Nous savons que c'était un gouvernement social-démocrate, le gouvernement de Guy Mollet (SFIO), qui laissa à la force d'occupation les mains libres pour torturer. En juin 1956, avant la “bataille d'Alger”, l'Assemblée nationale française accepta les propositions de Guy Mollet de “suspendre la garantie des libertés individuelles et de permettre aux gendarmes, aux policiers et aux militaires stationnés en Algérie le droit de pratiquer des interrogatoires poussés, d'introduire des mesures d'urgence ou d'appliquer des traitements spéciaux”.
Les responsables politiques de l'époque nous laissaient faire ce que nous jugions nécessaire, a confirmé Aussaresses.


Robert Lacoste, le ministre-résident de l'Algérie de l'époque, appartenait lui aussi au parti social-démocrate de la SFIO. Le social-démocrate François Mitterrand, le futur président de la République, déclarait devant le Parlement le 5 novembre 1954 en tant que ministre de l'Intérieur: “La rébellion algérienne ne peut trouver qu'une forme terminale: la guerre”. Il clama pathétiquement que l'Algérie est la France et que la Méditerranée sépare la France comme la Seine, Paris. Devenu ministre de la Justice, il se prononça le 10 février 1957 contre le recours en grâce demandé pour le militant communiste Fernand Iveton qui fut condamné à mort et exécuté.
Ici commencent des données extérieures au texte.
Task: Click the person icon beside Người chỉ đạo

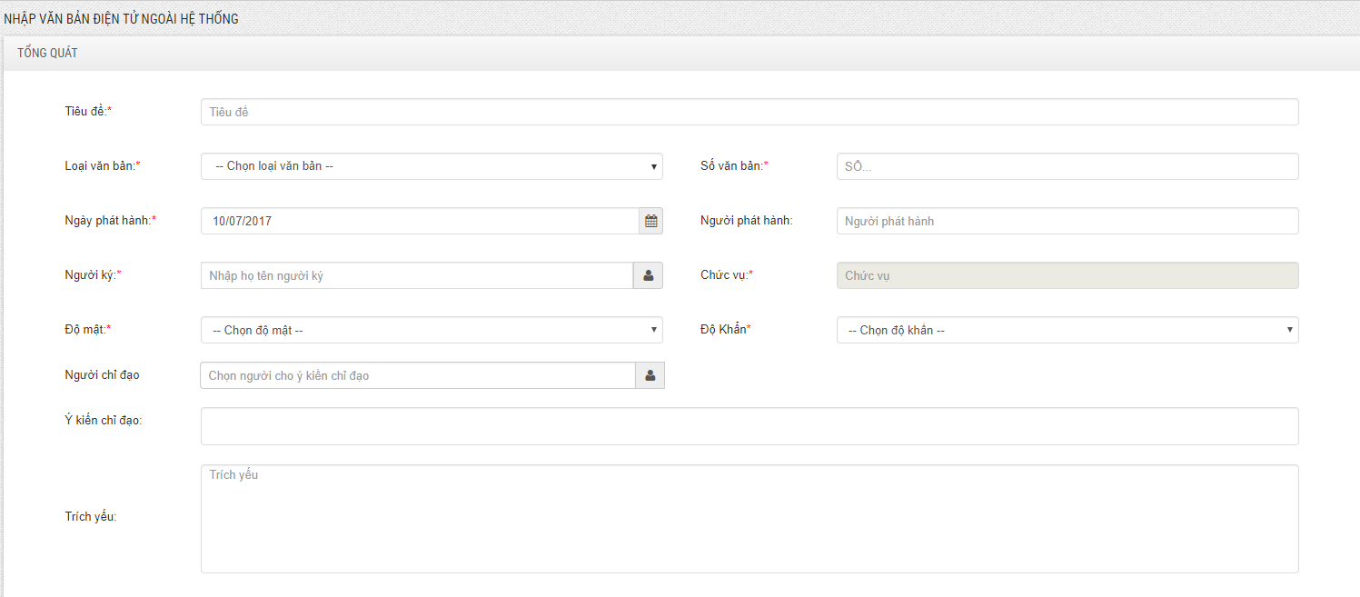Action: [x=650, y=375]
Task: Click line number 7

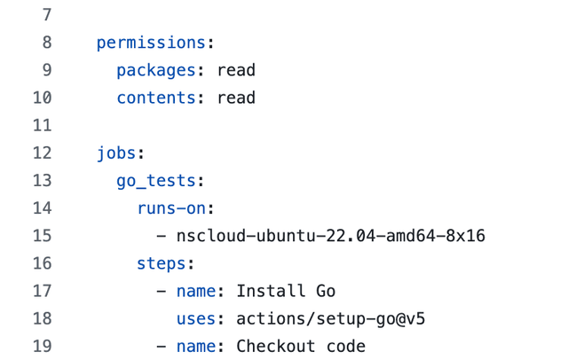Action: pos(46,15)
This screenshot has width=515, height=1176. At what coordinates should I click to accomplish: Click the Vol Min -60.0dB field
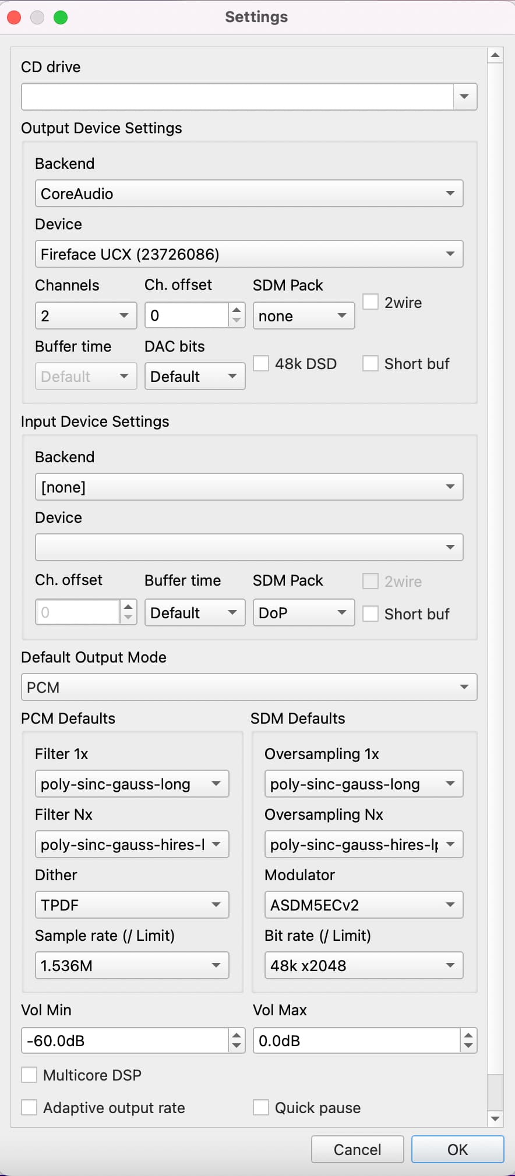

Quant aux condamnés algériens, il resta de marbre.   

La classe politique française assuma
La torture bénéficia même du soutien des staliniens. En 1954 le Parti communiste, sous la direction de Jacques Duclos, vota pour le budget et en 1956, il vota pour les pouvoirs spéciaux du gouvernement alors que les rues de Paris étaient prises par les manifestants protestant contre la guerre d'Algérie.
À dire vrai, il y avait déjà eu de nombreux témoignages sur la pratique systématique de la torture en Algérie dans les années 1950. Avant le début de la guerre, en décembre 1951, le journal France-Observateur avait déjà fait état d'actes de torture en Algérie. En 1958, paraissait le livre La Question d'Henri Alleg et, en 1960, un groupe d'intellectuels avaient protesté contre la guerre en publiant le “Manifeste des 121”, dont les signataires furent entre autres, Jean-Paul Sartre, Simone de Beauvoir, André Breton, Simone Signoret et Pierre Vidal-Naquet, un historien qui, dans son livre La torture sous la République, devait, plus tard, dénoncer la torture comme la rupture avec la tradition libérale de la France. Et pourtant le sujet était resté tabou depuis l'amnistie de 1962. Quand l'hebdomadaire satirique Le Canard enchaîné avait relaté, dans les années 1980, que Jean-Marie Le Pen avait participé activement à la torture en Algérie en tant que lieutenant parachutiste, le journal fut traduit en justice et perdit le procès en dernière instance. La France officielle avait scrupuleusement veillé à ce que ses démons de la guerre d’Algérie ne sortent pas du cadre des initiés.  N’est-ce pas Lionel Jospin, le Premier ministre socialiste de Jacques Chirac, qui, tout en permettant à quelques historiens, triés sur le volet, d'accéder aux archives, a refusé le libre accès au grand public. C’est pourquoi certains dossiers resteront fermés jusqu'en 2060.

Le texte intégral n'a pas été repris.